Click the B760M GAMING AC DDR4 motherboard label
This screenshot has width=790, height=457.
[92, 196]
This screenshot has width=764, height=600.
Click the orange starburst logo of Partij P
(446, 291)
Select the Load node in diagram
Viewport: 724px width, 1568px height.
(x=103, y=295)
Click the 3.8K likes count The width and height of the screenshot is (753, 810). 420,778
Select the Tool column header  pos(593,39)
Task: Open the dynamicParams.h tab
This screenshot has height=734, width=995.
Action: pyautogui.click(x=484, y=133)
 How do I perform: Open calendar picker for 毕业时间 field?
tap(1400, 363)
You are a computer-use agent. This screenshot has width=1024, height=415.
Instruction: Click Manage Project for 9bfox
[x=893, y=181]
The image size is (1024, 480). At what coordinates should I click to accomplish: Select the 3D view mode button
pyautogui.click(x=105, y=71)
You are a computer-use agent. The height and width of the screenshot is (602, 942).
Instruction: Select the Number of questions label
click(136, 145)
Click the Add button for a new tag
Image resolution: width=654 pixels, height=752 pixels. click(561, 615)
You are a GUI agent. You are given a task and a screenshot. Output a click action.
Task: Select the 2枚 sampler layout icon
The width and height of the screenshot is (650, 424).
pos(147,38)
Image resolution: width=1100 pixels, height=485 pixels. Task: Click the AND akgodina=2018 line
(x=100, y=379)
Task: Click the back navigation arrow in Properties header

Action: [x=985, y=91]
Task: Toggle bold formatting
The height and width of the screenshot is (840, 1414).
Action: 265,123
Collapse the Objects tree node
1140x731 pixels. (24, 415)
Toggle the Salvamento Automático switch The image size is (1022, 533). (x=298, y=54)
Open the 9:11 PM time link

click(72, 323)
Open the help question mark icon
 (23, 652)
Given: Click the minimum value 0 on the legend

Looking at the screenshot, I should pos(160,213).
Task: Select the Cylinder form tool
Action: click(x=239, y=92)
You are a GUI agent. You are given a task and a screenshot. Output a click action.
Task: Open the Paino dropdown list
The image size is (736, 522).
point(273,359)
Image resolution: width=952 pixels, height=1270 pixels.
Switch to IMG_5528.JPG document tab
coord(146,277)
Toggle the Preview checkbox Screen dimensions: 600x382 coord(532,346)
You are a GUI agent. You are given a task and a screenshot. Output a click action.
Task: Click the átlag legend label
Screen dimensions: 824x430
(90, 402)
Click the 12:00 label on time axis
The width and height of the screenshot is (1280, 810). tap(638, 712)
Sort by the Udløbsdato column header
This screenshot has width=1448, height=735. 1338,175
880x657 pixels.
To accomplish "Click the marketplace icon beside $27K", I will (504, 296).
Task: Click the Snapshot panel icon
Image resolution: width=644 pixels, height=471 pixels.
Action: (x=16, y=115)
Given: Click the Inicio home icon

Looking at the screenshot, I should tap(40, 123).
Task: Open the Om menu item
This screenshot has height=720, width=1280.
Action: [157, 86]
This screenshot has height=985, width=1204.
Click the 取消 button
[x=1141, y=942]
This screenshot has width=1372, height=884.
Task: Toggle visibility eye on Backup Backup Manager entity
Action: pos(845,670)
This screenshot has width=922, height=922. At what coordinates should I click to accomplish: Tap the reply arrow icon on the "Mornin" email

-*-

What to work on
From the entries above, collect every line with the string "computer" in it.

Answer space
You are a computer-use agent. This screenshot has width=1024, height=415.
You are a computer-use agent. The height and width of the screenshot is (602, 942).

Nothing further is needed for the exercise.